— Start Dataset records —

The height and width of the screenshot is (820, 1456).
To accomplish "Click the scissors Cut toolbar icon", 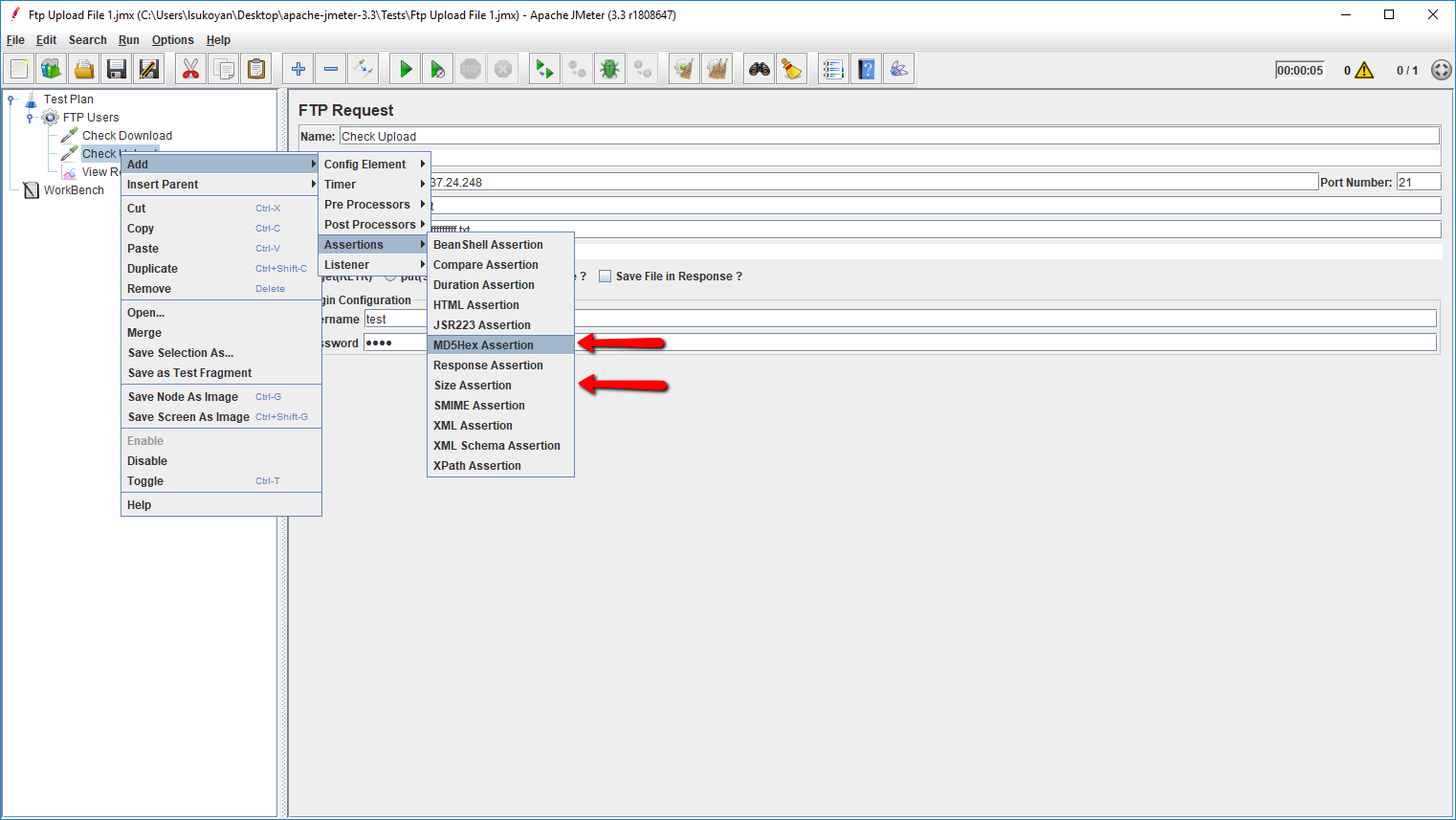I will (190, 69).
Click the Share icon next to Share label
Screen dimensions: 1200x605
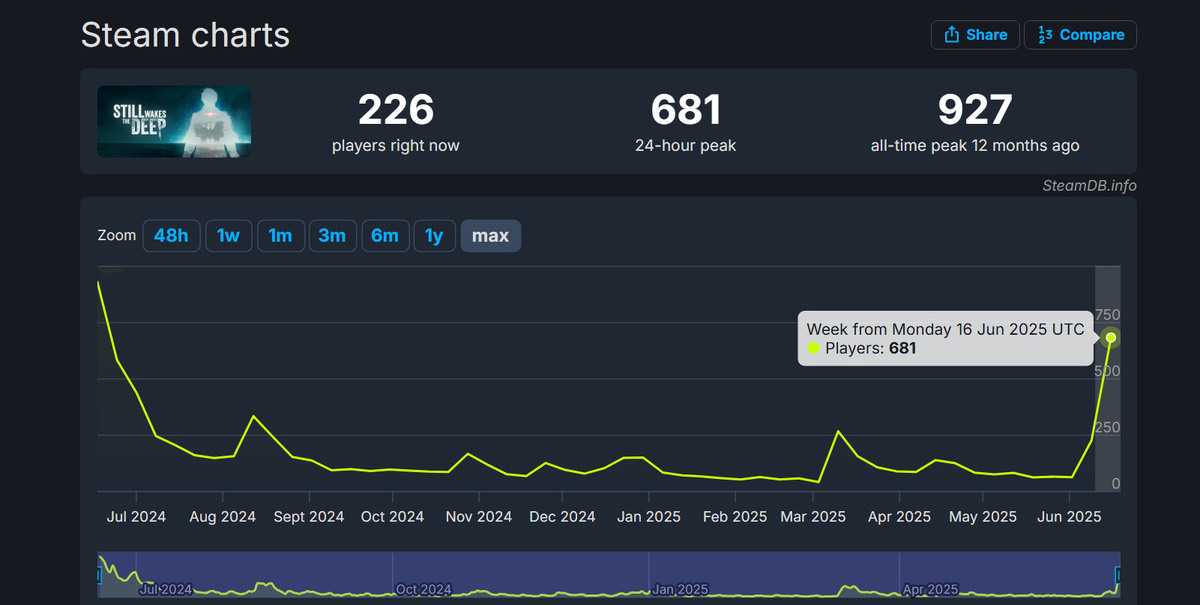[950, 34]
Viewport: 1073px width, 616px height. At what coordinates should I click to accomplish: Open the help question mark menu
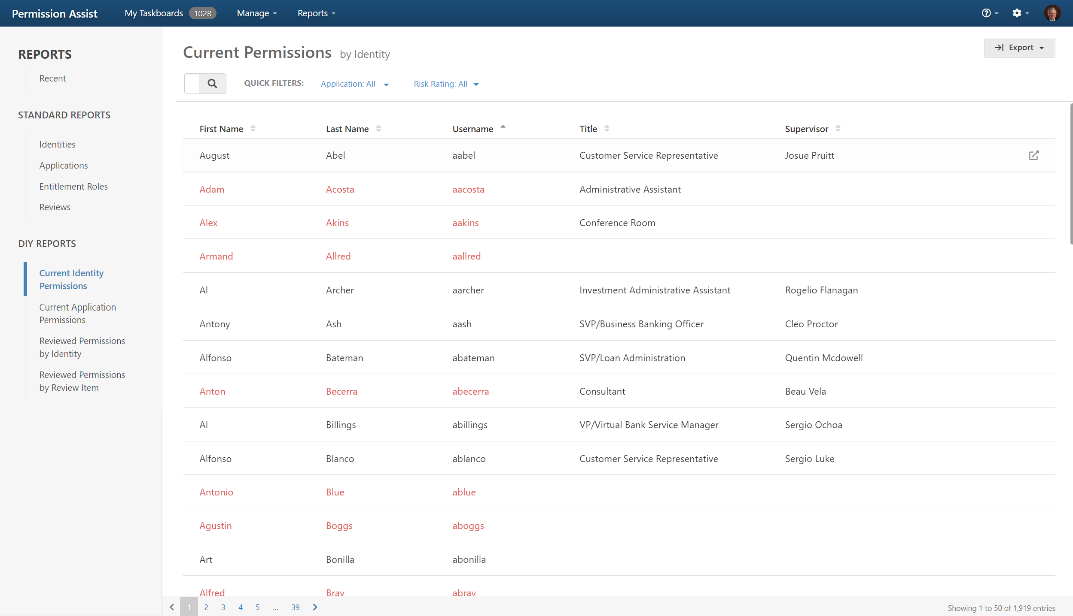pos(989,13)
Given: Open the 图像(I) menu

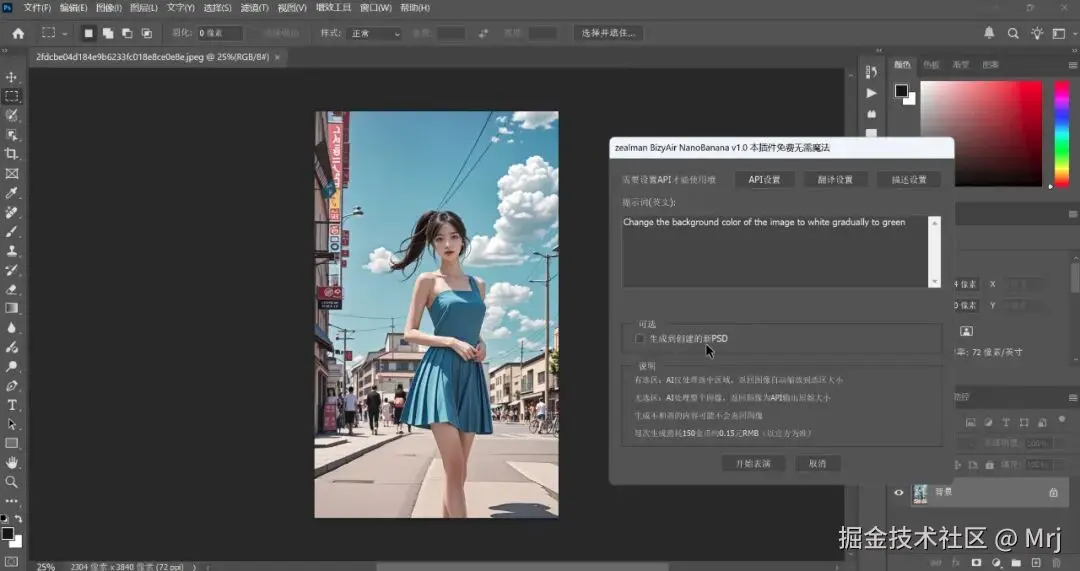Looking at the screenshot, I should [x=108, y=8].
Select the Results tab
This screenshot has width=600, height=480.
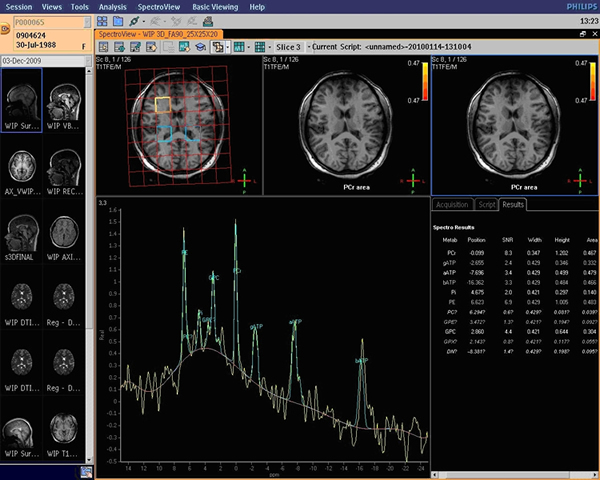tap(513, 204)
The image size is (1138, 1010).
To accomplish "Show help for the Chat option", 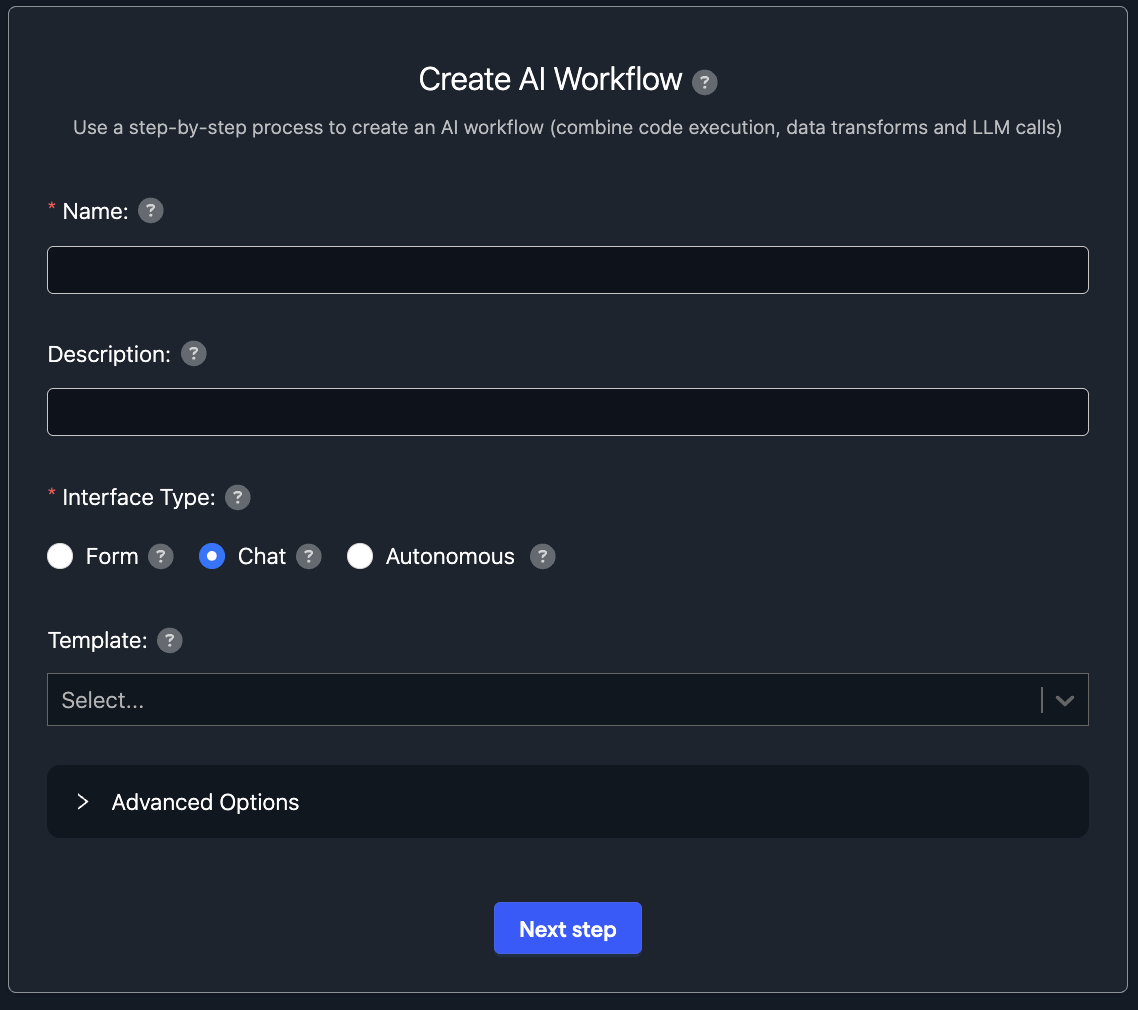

— End Dataset records —

### Your instructions
Copy the listing again from the line containing "Select the Results tab" through the end, replacing "Results" with "Options" and keeping everything else unchanged. Leave the pictures out of your answer.

### Response to the exercise
Select the Options tab
This screenshot has width=600, height=480.
tap(513, 204)
The image size is (1138, 1010).
To accomplish "Show help for the Chat option", 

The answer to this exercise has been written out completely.